AIM | Can you swap "input field" for "text box" and give the lines again, beginning at the line that has "At what coordinates" and stopping after the line that has "Action: 266,442", with everything else unchanged and the pictures left out?
** start RECORDS SUPPLIED **
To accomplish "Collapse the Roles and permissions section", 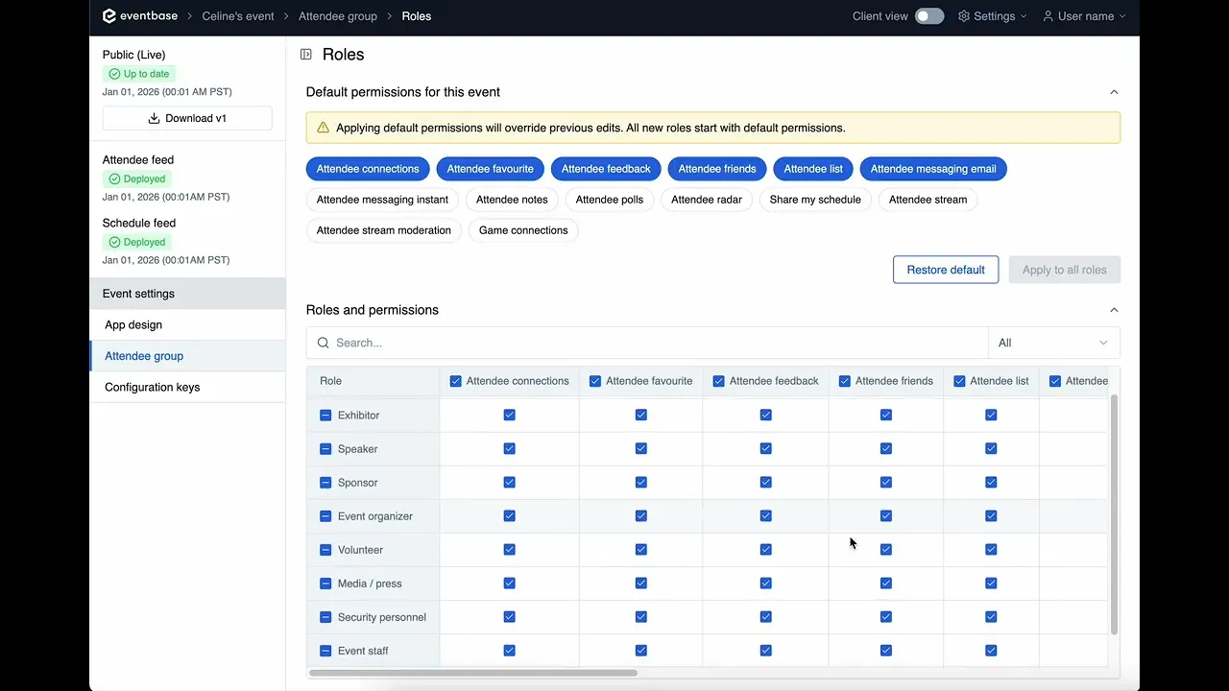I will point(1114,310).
** end RECORDS SUPPLIED **
** start RECORDS SUPPLIED **
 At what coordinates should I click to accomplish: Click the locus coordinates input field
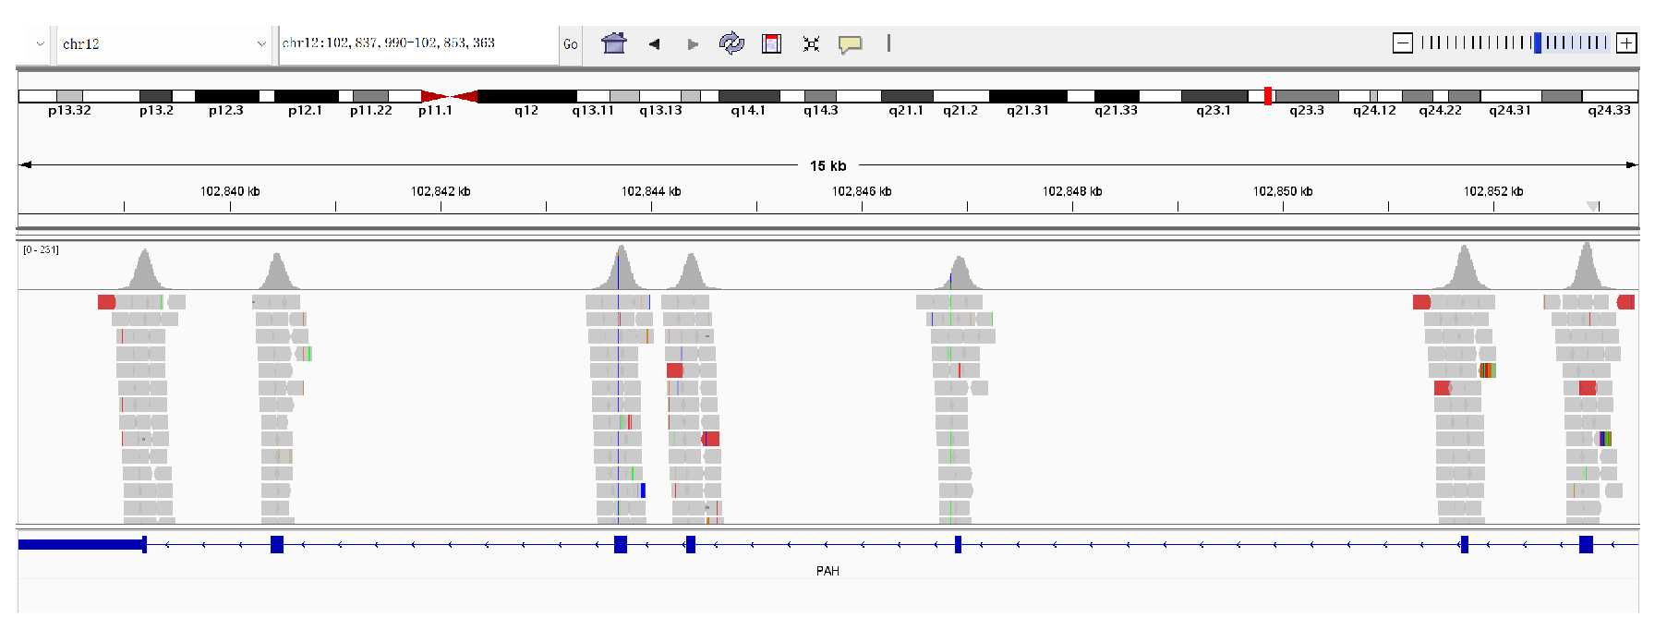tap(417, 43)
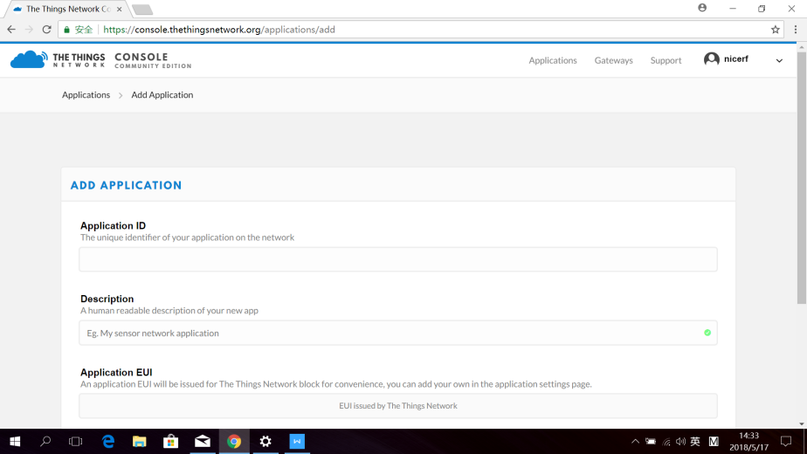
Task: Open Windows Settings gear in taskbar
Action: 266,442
** end RECORDS SUPPLIED **
SOLUTION TO THE PROBLEM |
 At what coordinates should I click to accomplish: Click the locus coordinates text box
tap(417, 43)
Task: Open Windows Settings gear in taskbar
Action: 266,442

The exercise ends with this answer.